> **GOAL**:
Please repeat the stretch of the memoir post below from "Debut album released" through "Daddy's truck approaching.", swapping "console stereo" for "record player".
----- EXTRACT PROVIDED -----
Sunday, June 19, 2016

Songs of my Father

Just two young former Marines building memories day by day

Memories of my youth are vivid, cherished and undoubtedly romanticized. Recollections - both my own and those told to me by my parents - have acquired a perfection only possible with the passage of time. The struggles have lost their immediacy and what's left is the idealized vision of a simpler time bursting with its own adored soundtrack.

Debut album released in 1965
It is through music that I visualize my mother's life in the mid 60s. A strong, beautiful, young woman making a go of it in a strange place with three small children.

Dressed casually but always "put together" her dark hair teased and curled with Dippity-do, she'd go about taking care of home and family while Sonny and Cher played on the console stereo along with The Supremes, Elvis Presley and the Golden Oldies.

In the warm days of summer, as the ceiling fan noisily called forth air from the open windows, Mom would keep house while I'd play in the yard with my brothers imagining we were soldiers in battle or Lost in Space or generally making mischief of one kind or another. The day would pass into evening and we'd eventually hear Daddy's truck approaching.
----- MATERIAL SHOWN -----
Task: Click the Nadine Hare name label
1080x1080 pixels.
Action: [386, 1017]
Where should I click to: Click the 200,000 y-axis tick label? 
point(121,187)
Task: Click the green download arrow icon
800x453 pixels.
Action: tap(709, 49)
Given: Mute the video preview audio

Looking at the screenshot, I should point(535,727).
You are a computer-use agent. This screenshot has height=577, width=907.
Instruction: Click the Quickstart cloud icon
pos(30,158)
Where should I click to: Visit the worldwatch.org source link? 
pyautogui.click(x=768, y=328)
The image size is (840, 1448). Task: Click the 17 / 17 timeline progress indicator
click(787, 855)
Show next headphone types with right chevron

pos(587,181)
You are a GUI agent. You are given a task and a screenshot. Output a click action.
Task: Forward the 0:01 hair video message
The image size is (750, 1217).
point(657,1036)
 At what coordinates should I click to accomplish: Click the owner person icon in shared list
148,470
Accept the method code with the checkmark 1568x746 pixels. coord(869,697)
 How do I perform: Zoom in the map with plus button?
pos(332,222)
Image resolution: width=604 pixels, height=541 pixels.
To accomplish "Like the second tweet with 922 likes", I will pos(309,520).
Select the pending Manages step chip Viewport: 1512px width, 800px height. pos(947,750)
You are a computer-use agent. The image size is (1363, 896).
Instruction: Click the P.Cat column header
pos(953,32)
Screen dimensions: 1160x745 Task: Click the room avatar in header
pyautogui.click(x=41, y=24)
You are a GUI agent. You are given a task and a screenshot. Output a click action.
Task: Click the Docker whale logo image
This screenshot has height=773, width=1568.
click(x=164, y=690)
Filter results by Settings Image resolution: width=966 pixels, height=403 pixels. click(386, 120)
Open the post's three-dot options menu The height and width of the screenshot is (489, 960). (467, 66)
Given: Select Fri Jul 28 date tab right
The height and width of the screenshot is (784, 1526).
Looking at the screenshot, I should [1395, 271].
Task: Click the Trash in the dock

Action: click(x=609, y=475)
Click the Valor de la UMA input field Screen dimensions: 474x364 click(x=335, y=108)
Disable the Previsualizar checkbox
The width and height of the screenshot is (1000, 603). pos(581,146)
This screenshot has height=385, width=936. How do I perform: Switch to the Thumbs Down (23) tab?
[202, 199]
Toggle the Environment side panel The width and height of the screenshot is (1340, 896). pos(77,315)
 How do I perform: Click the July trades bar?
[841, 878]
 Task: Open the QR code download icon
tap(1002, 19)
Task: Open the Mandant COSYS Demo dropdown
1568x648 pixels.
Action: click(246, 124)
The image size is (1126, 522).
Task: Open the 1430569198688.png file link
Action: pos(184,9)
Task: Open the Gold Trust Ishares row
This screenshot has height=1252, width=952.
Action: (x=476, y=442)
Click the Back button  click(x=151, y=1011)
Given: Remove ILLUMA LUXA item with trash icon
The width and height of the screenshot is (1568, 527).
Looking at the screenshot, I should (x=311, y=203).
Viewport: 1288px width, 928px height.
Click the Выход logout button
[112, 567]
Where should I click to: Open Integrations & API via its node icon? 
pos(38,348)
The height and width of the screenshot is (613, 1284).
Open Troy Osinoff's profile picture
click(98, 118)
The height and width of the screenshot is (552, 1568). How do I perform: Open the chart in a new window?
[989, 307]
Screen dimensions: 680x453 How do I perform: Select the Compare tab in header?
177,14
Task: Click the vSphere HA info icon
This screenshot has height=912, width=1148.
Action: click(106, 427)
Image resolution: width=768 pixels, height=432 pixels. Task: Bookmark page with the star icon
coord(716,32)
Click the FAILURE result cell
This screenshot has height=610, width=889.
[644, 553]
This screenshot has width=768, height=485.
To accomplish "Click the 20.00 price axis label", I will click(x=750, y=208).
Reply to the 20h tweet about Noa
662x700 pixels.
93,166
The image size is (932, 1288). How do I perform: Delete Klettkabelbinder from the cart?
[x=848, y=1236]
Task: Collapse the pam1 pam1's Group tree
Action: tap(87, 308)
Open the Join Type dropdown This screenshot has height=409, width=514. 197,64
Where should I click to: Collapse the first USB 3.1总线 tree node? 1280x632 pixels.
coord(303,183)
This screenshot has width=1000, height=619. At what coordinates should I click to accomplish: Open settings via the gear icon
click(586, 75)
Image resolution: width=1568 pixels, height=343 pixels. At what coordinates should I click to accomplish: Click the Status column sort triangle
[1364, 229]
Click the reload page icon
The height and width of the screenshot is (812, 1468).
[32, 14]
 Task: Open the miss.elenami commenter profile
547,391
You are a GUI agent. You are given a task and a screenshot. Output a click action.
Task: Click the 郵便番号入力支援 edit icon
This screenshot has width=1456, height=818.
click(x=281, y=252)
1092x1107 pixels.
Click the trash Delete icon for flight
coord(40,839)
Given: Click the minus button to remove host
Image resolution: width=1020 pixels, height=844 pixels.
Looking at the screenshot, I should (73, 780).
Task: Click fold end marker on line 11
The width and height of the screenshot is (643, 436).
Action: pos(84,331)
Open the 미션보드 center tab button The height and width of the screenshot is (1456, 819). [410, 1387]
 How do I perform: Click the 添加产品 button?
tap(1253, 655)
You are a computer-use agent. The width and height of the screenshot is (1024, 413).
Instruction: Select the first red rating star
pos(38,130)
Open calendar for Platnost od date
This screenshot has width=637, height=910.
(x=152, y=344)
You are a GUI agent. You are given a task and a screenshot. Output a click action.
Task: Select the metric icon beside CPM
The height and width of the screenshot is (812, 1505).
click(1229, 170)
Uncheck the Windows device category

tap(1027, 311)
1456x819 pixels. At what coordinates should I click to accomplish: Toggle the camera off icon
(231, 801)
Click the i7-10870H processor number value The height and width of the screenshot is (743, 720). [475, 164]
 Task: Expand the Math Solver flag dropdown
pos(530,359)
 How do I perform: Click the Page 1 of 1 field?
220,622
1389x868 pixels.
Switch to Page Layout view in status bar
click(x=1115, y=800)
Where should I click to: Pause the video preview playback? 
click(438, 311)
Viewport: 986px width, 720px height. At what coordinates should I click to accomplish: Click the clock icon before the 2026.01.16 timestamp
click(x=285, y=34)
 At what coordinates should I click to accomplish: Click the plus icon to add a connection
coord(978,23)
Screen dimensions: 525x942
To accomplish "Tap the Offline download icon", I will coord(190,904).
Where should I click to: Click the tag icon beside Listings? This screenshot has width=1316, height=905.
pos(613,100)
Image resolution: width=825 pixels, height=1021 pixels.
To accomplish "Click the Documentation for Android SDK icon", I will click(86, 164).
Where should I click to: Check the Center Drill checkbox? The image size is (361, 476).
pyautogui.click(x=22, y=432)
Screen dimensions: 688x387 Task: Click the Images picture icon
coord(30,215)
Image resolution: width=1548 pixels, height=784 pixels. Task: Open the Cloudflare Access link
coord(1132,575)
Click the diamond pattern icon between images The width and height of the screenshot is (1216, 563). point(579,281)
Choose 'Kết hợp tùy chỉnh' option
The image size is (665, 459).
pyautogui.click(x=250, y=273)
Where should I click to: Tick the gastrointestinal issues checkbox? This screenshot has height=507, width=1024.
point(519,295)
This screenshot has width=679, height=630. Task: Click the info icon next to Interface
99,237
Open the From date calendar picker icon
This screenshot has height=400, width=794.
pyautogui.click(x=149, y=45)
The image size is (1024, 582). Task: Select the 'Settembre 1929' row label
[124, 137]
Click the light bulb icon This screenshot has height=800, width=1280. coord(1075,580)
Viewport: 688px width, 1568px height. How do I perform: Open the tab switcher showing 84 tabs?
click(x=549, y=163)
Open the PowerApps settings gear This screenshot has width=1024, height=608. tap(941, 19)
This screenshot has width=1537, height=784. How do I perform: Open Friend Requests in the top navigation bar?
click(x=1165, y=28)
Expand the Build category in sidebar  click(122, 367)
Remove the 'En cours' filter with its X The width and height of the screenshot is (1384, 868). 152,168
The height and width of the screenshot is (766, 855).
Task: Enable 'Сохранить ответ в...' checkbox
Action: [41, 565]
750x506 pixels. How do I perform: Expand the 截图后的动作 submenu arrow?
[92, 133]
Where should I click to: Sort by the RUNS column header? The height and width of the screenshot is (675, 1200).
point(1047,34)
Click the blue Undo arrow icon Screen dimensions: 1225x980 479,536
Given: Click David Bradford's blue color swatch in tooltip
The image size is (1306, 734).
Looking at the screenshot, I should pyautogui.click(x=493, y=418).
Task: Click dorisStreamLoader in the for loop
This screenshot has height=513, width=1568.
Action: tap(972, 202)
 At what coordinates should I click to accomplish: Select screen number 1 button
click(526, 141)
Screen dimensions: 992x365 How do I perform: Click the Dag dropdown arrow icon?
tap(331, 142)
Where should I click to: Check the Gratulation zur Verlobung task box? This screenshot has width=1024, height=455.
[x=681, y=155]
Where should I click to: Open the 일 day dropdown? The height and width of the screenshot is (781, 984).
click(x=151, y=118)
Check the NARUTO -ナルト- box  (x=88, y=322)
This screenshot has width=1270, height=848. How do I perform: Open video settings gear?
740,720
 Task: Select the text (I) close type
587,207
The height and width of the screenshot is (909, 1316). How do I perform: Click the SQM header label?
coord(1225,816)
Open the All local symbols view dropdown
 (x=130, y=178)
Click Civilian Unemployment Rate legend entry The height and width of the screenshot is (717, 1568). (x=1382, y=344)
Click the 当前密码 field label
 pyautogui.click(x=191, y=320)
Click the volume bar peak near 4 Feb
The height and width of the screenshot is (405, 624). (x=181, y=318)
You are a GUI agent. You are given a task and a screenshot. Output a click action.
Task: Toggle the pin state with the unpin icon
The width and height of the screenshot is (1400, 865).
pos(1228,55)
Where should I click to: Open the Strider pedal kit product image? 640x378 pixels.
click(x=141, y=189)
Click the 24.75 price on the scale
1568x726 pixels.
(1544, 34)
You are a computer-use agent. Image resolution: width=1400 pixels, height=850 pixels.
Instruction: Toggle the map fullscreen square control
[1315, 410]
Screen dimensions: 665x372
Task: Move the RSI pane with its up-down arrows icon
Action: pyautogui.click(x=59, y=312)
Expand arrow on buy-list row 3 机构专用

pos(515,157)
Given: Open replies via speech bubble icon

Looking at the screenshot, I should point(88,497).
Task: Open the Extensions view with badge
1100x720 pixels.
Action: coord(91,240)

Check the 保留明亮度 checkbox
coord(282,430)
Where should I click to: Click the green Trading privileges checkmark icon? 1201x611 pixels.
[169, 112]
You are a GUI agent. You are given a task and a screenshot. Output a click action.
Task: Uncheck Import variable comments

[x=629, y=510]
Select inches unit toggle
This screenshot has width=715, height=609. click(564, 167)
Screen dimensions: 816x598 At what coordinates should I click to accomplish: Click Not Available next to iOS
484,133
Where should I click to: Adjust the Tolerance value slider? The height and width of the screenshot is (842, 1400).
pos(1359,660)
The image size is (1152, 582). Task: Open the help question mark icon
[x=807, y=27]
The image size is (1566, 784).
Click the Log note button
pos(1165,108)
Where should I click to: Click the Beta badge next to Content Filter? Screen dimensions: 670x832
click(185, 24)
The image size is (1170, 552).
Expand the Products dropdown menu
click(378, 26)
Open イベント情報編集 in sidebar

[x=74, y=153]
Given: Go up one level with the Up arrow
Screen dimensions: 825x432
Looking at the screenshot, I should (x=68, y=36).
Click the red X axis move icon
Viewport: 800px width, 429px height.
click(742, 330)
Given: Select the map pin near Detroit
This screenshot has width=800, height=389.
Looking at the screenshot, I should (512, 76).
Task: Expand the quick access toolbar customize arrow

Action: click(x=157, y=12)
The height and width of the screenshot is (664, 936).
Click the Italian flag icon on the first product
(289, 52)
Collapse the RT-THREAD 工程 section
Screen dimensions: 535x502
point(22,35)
-----
> **SOLUTION FOR THIS EXERCISE**:
Debut album released in 1965
It is through music that I visualize my mother's life in the mid 60s. A strong, beautiful, young woman making a go of it in a strange place with three small children.

Dressed casually but always "put together" her dark hair teased and curled with Dippity-do, she'd go about taking care of home and family while Sonny and Cher played on the record player along with The Supremes, Elvis Presley and the Golden Oldies.

In the warm days of summer, as the ceiling fan noisily called forth air from the open windows, Mom would keep house while I'd play in the yard with my brothers imagining we were soldiers in battle or Lost in Space or generally making mischief of one kind or another. The day would pass into evening and we'd eventually hear Daddy's truck approaching.